Qu’est-ce que c’est que l’Enouma elish ? C’est l’épopée de la victoire de Marduk sur les forces du désordre, la création du monde,l’organisation par Marduk d’un monde, la création de l’homme, bref la mise en ordre du cosmos. Là, la parole vient en quelque sorte s’intégrer à tout ce qui a été fait et à tout ce qui a été construit comme images.L’épopée donne à la cérémonie tout son sens authentique. Le monde a été mis en ordre, tout à fait dans les tout débuts, par Marduk contre les forces du désordre qu’il a coupées en deux : il a jeté une partie en haut, une partie en bas, et puis il a tué tous les monstres. On a en quelque sorte l’illustration verbale de ce qu’on fait dans le palais, qui est l’image du monde, en chassant les souillures et en expulsant les deux statuettes. L’Enouma elish est donc un formidable document religieux.

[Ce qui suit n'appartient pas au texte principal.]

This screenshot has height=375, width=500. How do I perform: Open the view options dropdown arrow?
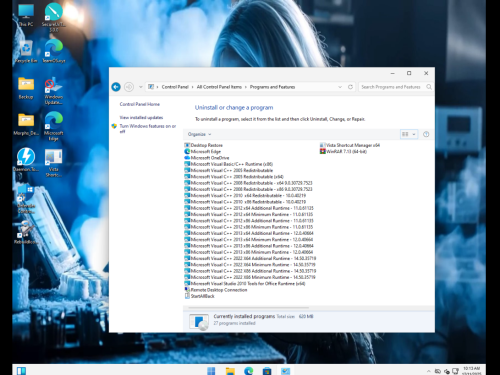[414, 134]
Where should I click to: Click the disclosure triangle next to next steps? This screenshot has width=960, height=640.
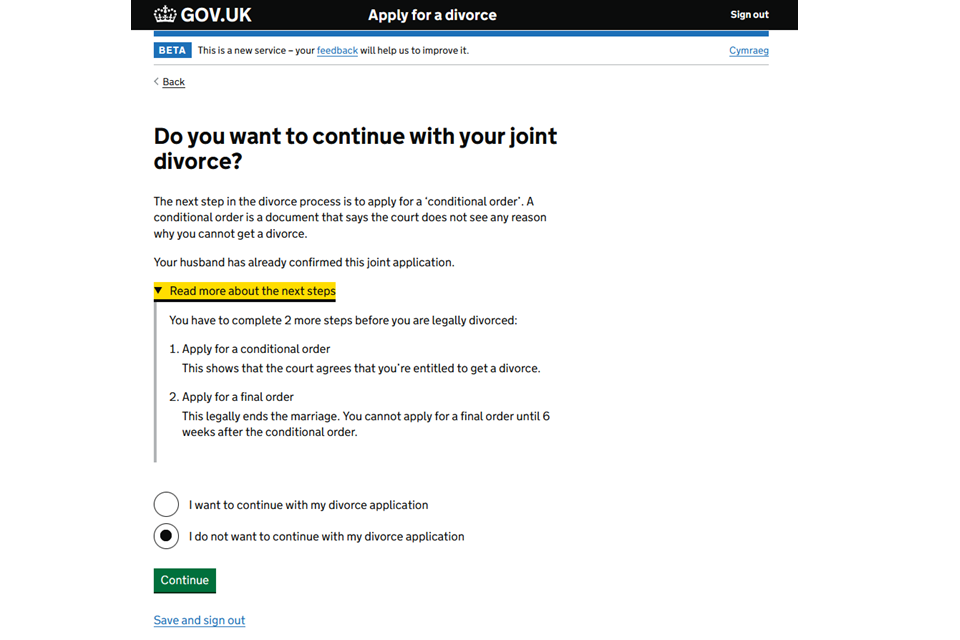click(160, 290)
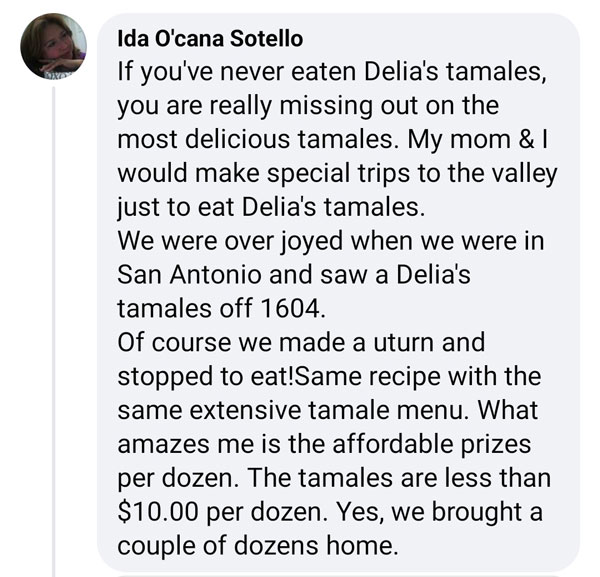Click the 'My mom & I' text
Viewport: 600px width, 577px height.
[x=478, y=140]
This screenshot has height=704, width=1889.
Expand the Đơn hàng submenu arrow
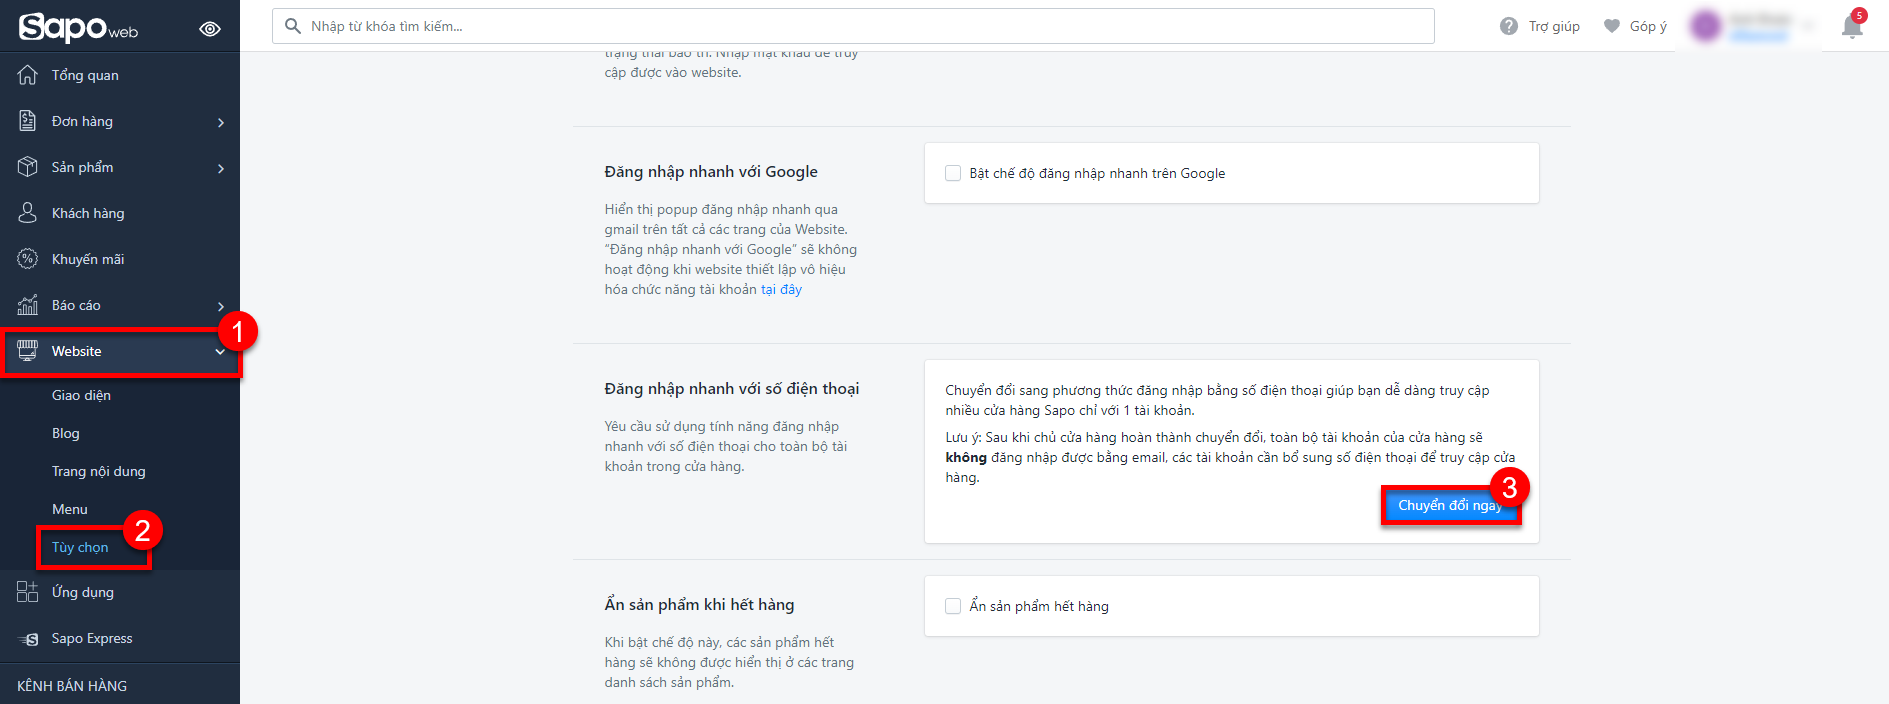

Est-ce que ce document religieux est une expérience du sacré ? En un certain sens oui, mais pas en n’importe quel sens. Pour l’historien des religions, c’est un document qui doit être situé par rapport à cette fête, par rapport à la royauté babylonienne, c’est-à-dire par rapport à un société qui, contrairement à la cité grecque, n’est pas une société où il y a une parole politique ; c’est une société hiérarchique, avec le Roi en haut, qui est d’une certaine façon la réplique humaine du grand dieu organisateur, de Marduk, et ce texte là vient s’inscrire dans tout ce système. Quel rapport ce système a-t-il avec la psychologie des gens ?

La vie n’est pas pensable en dehors de ce système qui est le cadre même des préoccupations des hommes babyloniens. Mais ce cadre est plein de trous parce que les hommes sont incapables de décider s’il y aura des gens qui vont venir faire des razzias ; c’est plein de trous parce que rien n’indique s’il n’y aura pas, au moment de la récolte, des orages qui feront que tout sera perdu. C’est ce que j’appelle la limitation fondamentale de l’homme, qui fait que, obligatoirement, il doit avoir recours à des systèmes de propos, d’actes et d’images qui rétablissent l’ordre, qui le stabilisent, et dans ce sens une religion est  l’expression d’un état social : la religion des chasseurs collecteurs qui vivent des bêtes sauvages, qui prennent des peaux d’ours et qui font toutes sortes de rituels autour de l’ours, ne peut pas être la même que  celle de l’humanité beaucoup plus tard lorsque les hommes sont devenus des agriculteurs sédentaires, parce que les techniques ne sont plus les mêmes. A ce moment on entre dans un autre domaine de vie sociale et de vie collective, et de pensée, et on aura d’autres formes de religions. La religion est donc une certaine attitude psychologique qui s’explique en grande partie par les conditions de la vie sociale.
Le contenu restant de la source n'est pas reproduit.